A near-final chapter in the international drama of Riggs Bank is unfolding in a federal courtroom as a judge prepares to rule whether the Washington institution is being punished enough for failing to report its suspicious transactions involving foreigners, including former Chilean dictator Augusto Pinochet.

The $16 million fine Riggs agreed to pay is the largest criminal penalty ever imposed on a bank of Riggs’ size, according to prosecutors. In addition, the bank faces a record $25 million civil fine levied by a Treasury Department agency last May.

The plea agreement with prosecutors means the old-line Washington institution with a franchise on dealing with the capital’s diplomatic community avoided prosecution and cleared the way for its parent Riggs National Corp. to be sold to Pittsburgh-based PNC Financial Services Group Inc. for $643 million.

U.S. District Judge Ricardo Urbina was to rule at a hearing Tuesday on final approval of the plea agreement.

Attorneys for Riggs Bank entered a guilty plea before Urbina on Jan. 27 to a criminal felony charge of failing to report suspicious transactions, including those in accounts of Pinochet and members of his family. Justice Department prosecutors laid out a case in which, they said, Riggs officials aggressively courted foreign political figures to win their banking business, failed to exercise proper oversight and aided these customers’ illegitimate uses of the bank.

At the time, Urbina expressed some skepticism about the adequacy of the penalty, saying he wondered whether $16 million represented “just a business expense” for Riggs, a midsize institution with some $6.4 billion in assets.

In a report released two weeks ago, Senate investigators charged that Riggs’ dealings with Pinochet and his family were far more extensive and long-standing than had been known. The report said the relationship stretched from 1979 to 2004 and involved 28 accounts and certificates of deposit at the bank rather than the nine previously reported.

At the January hearing, the prosecutors revealed a list of deceptions they said were used by Riggs managers to conceal Pinochet’s ownership of the assets. They included establishing fake offshore companies and altering his name on some of the accounts. This occurred at a time when prosecutors in several countries were trying to freeze Pinochet’s assets and bring him to justice for alleged crimes against humanity during his reign in Chile.

The Justice Department has been investigating the Riggs executives’ handling of some foreigners’ accounts, including those held by Pinochet, Saudi diplomats and officials of the government of President Teodoro Obiang in Equatorial Guinea.

The West African country, which has been cited by the State Department for human rights abuses, corruption and diversion of oil revenues to government officials – it is Africa’s third largest oil producer – became Riggs’ biggest single customer with nearly $700 million in accounts and certificates of deposit. Riggs managers helped Obiang set up an offshore shell corporation that took in deposits of more than $11 million during two years of questionable transactions, according to prosecutors.
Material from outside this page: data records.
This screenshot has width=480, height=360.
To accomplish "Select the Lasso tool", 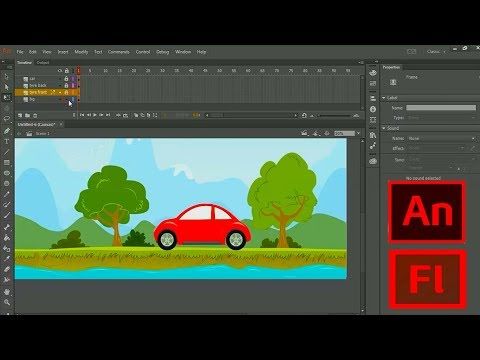I will (x=6, y=119).
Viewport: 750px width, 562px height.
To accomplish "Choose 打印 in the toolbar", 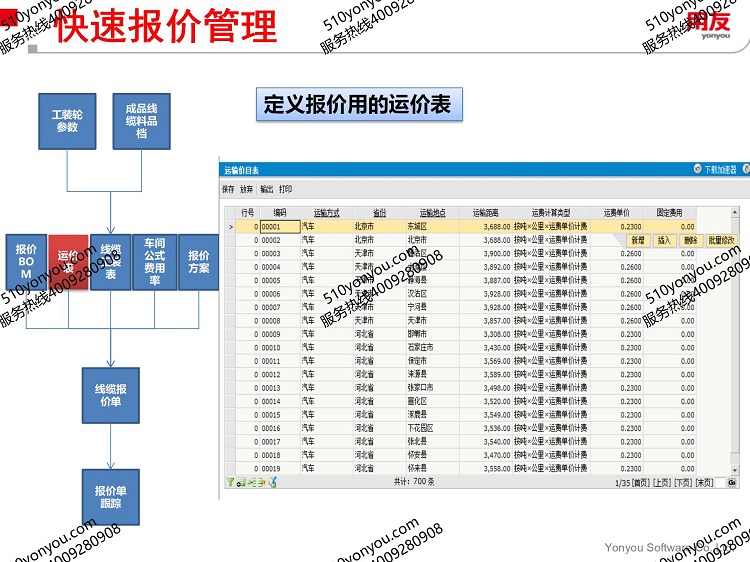I will point(286,189).
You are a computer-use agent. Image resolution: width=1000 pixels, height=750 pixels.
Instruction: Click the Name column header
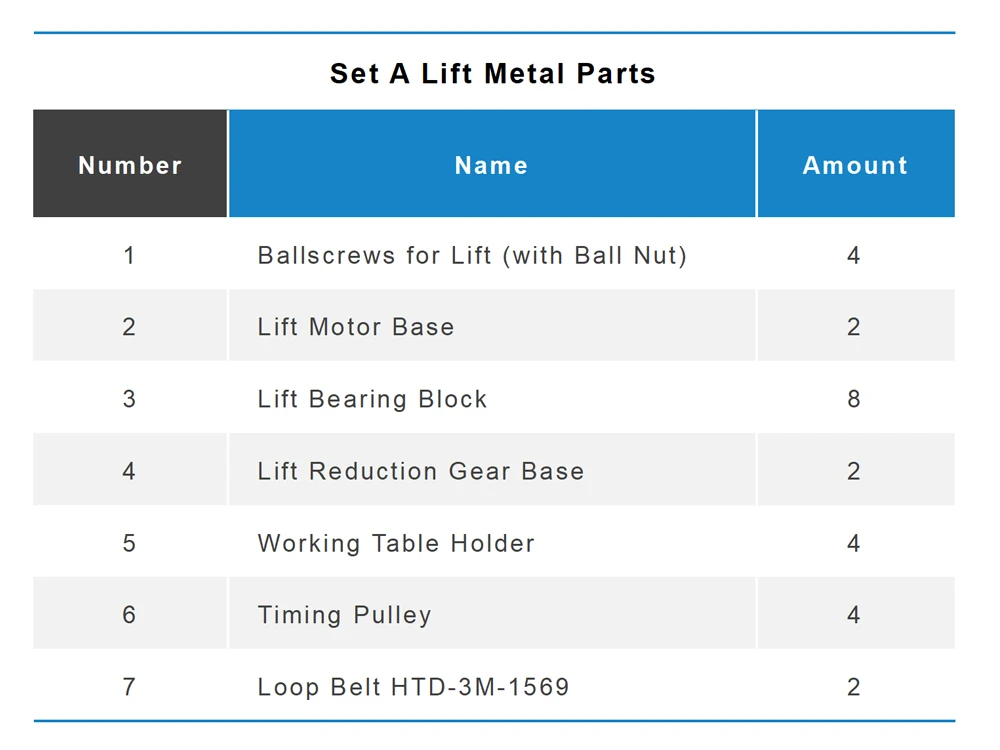[492, 164]
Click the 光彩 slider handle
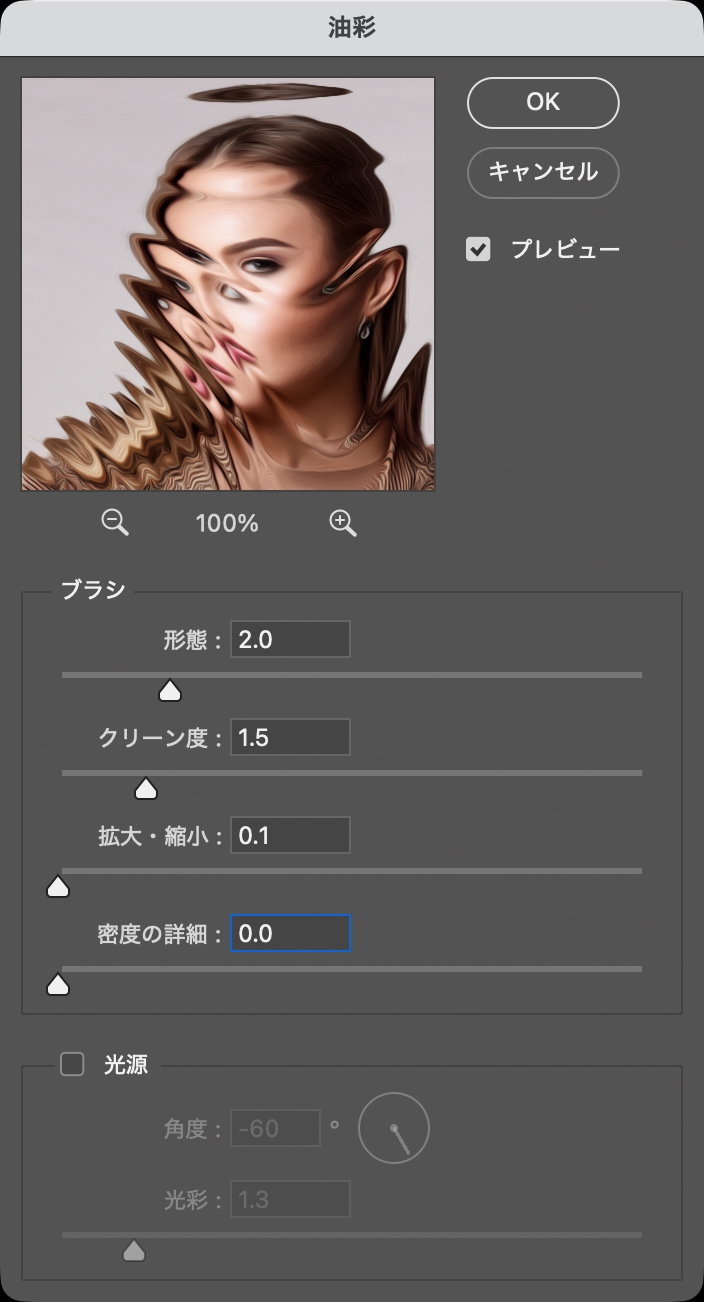Viewport: 704px width, 1302px height. pyautogui.click(x=133, y=1250)
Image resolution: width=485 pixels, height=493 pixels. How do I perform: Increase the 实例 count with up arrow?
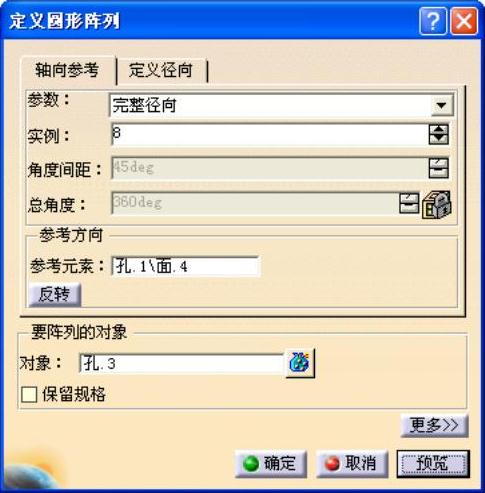[439, 129]
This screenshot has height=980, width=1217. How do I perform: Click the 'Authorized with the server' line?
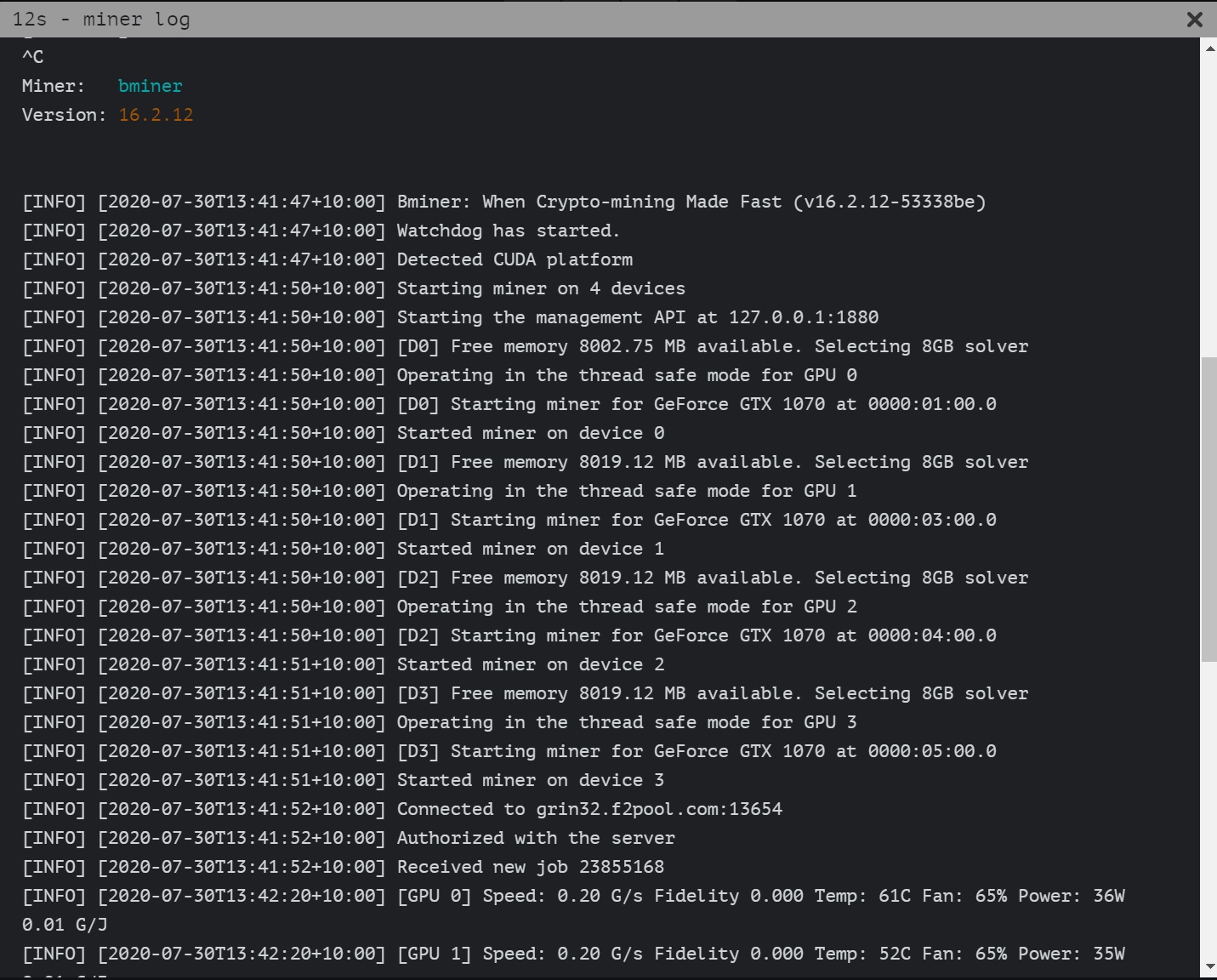tap(349, 838)
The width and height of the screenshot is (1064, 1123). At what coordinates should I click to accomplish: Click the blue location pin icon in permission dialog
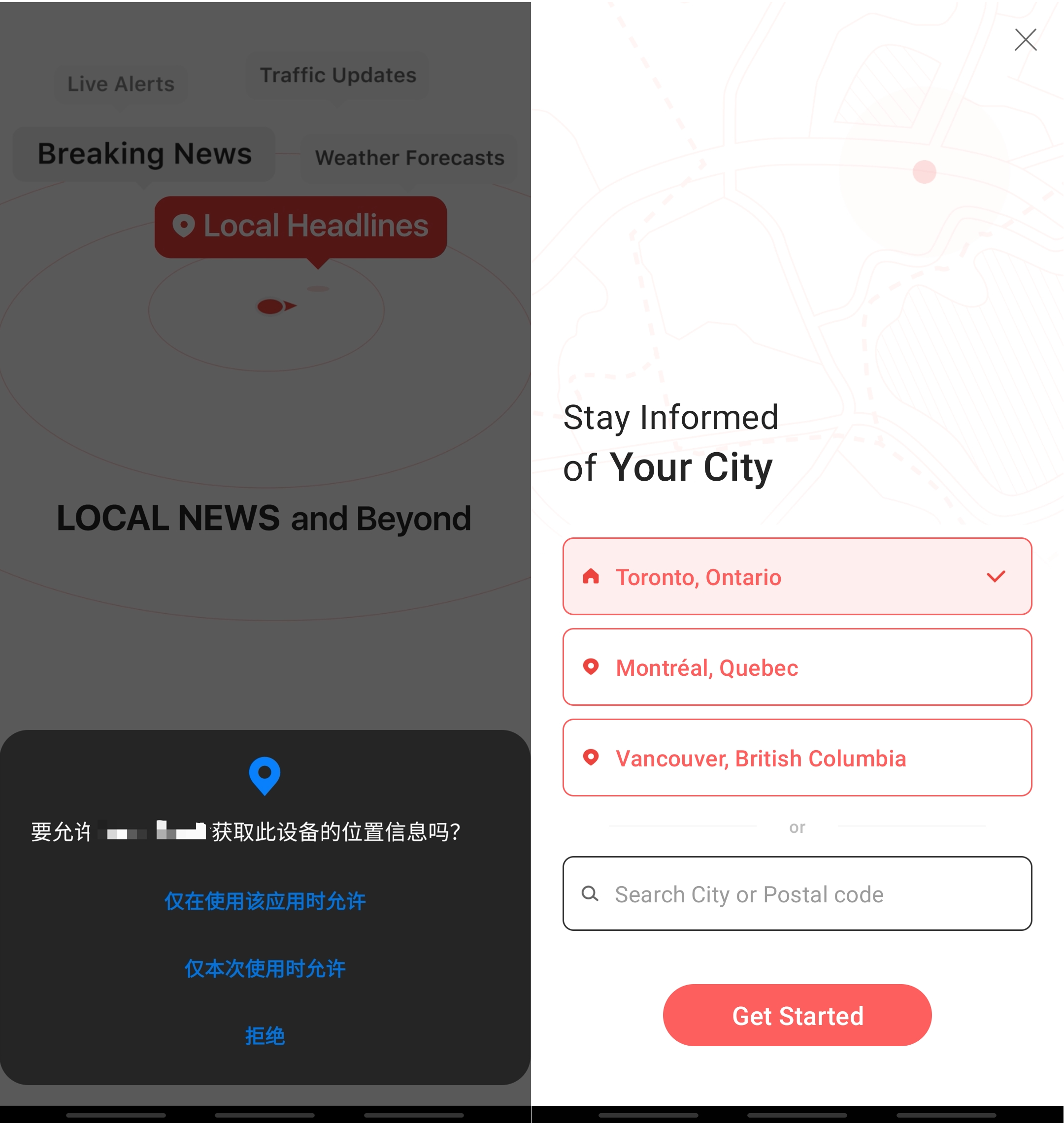pos(264,774)
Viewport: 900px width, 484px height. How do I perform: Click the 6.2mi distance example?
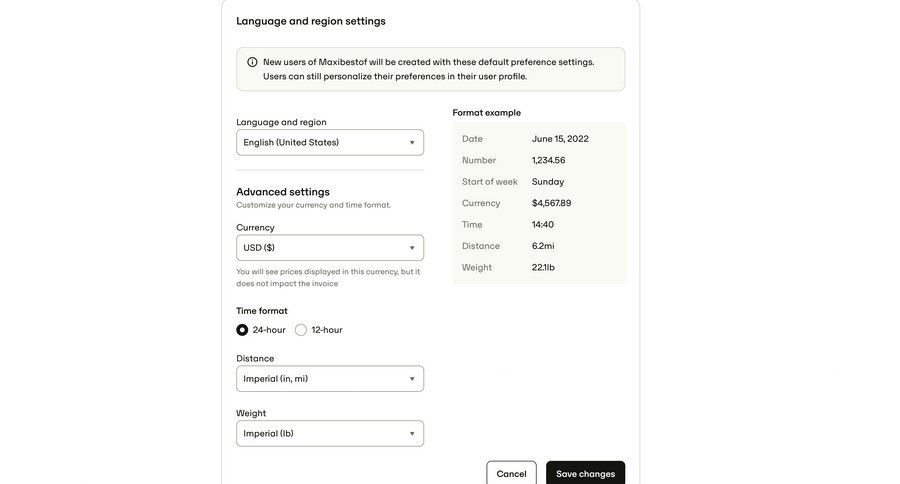[x=543, y=246]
PNC is buying Riggs National, stripped of the embassy and international business that got the bank into trouble, in a cash-and-stock deal that is scheduled to be completed by the end of May.

Riggs National’s chairman and CEO, Robert L. Allbritton, abruptly resigned this month, relinquishing his position and board seat in a move that stripped his family, the bank’s biggest shareholder, of executive control of the bank and any direct representation on its board.

Allbritton’s announcement came 10 days after he and his family agreed to pay $1 million into a new $9 million fund for Chilean victims of Pinochet’s tenure. The bank is paying the remaining $8 million.